— Что нужно сделать —
1. Выведите из исходного фрагмента отрывок от слов «Тексту, исполняемому певцами, предшестует» до слов «неизвестных авторов сочинения.» включительно.
2. Перечислите, пожалуйста, всех персонажей, для которых исходный фрагмент называет прототипы, и укажите прототип каждого.

— Исходный фрагмент —
# # #
Он также обращает внимание на то, что при всём при этом везде и всюду необходима бдительность и предостерегает против попыток «проникновения буржуазной идеологии в нашу молодёжь»:

Ну а если буржуазные идеи кто-нибудь

воспримет надолго, тех будем мы сажать,

и в лагеря усиленного режима помещать!

Хор с энтузиазмом подхватывает его призыв.

Литературная версия

«Антиформалистический раёк» является не только музыкальным, но и литературным произведением. (Текст был впервые опубликован в 1993 году в журнале «Наше наследие».) Его полный подзаголовок: «Для чтеца, четырёх басов и смешанного хора в сопровождении фортепиано. Слова и музыка неизвестных авторов. В помощь изучающим. Борьба реалистического направления в музыке с формалистическим направлением в музыке». Тем самым, «издание своего сатирического сочинения Шостакович задумал как пародию на известные пропагандистские издания типа «В помощь изучающим «Краткий курс истории ВКП(б)», «В помощь изучающим марксистско-ленинскую эстетику» и т.п.».

Тексту, исполняемому певцами, предшестует вступление «От издательства», в котором говорится о том, что рукопись данного сочинения «была обнаружена в ящике с нечистотами кандидатом изящных наук П. И. Опостыловым». Далее следует обширное предисловие Опостылова, в котором он пересказывает сюжет произведения, отмечая, что «музыка органически сливается с текстом, изобилующим глубокими мыслями, вытекающими из вдохновляющих указаний». После предисловия следует дополнение от издательства о том, что впоследствии «тов. Опостылов, борясь, согласно вдохновляющим указаниям, направо и налево, утратил равновесие и упал в ящик с нечистотами», где и погиб. Сообщается также, что «Отдел Музыкальной Безопасности» ведёт поиск неизвестных авторов сочинения.

Завершают текст произведения «Вопросы по единице-двойко-тройкинской эстетике» (например, «Какую музыку пишут народные композиторы?», «Требуем ли мы от музыки красоты и изящества?», «Какой должна быть лезгинка в кавказских операх?»).

Вступительный текст был написан позже основной части, в 1964 году.

Цитирование и прототипы

В литературной основе текста лежат подлинные высказывания партийных лидеров того времени и их характерные речевые интонации. Прототипы персонажей — Сталин (Единицын), Жданов (Двойкин) и Шепилов (Тройкин). (Председатель одному из наиболее известных исполнителей всех четырёх партий «Райка» Алексею Мочалову представлялся как «этакий волгарь, что-то в нём от Максима Горького».)

Для речи Единицына характерны «клише сталинского дискурса с его навязчивыми тавтологиями, претенциозной логичностью и дурной цикличностью, катехизисной риторикой вопросов-ответов, задаваемых самому себе, и двойной негацией», которые «раскрывают главное свойство сталинского нарратива — пустоту, зияющую в порожних грамматических конструкциях».
# # #
— Исходные данные —
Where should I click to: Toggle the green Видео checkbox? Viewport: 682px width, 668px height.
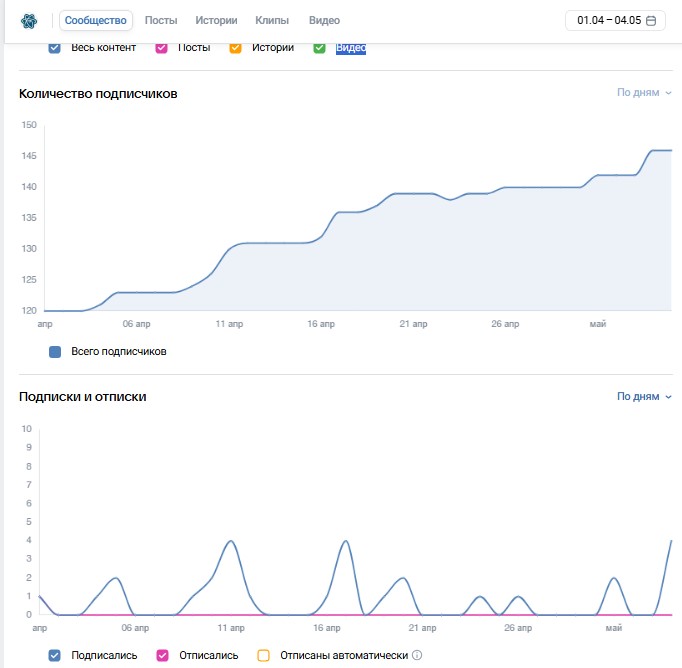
# # #
— Список ответов —
1.
Тексту, исполняемому певцами, предшестует вступление «От издательства», в котором говорится о том, что рукопись данного сочинения «была обнаружена в ящике с нечистотами кандидатом изящных наук П. И. Опостыловым». Далее следует обширное предисловие Опостылова, в котором он пересказывает сюжет произведения, отмечая, что «музыка органически сливается с текстом, изобилующим глубокими мыслями, вытекающими из вдохновляющих указаний». После предисловия следует дополнение от издательства о том, что впоследствии «тов. Опостылов, борясь, согласно вдохновляющим указаниям, направо и налево, утратил равновесие и упал в ящик с нечистотами», где и погиб. Сообщается также, что «Отдел Музыкальной Безопасности» ведёт поиск неизвестных авторов сочинения.

2.
Единицын — Сталин
Двойкин — Жданов
Тройкин — Шепилов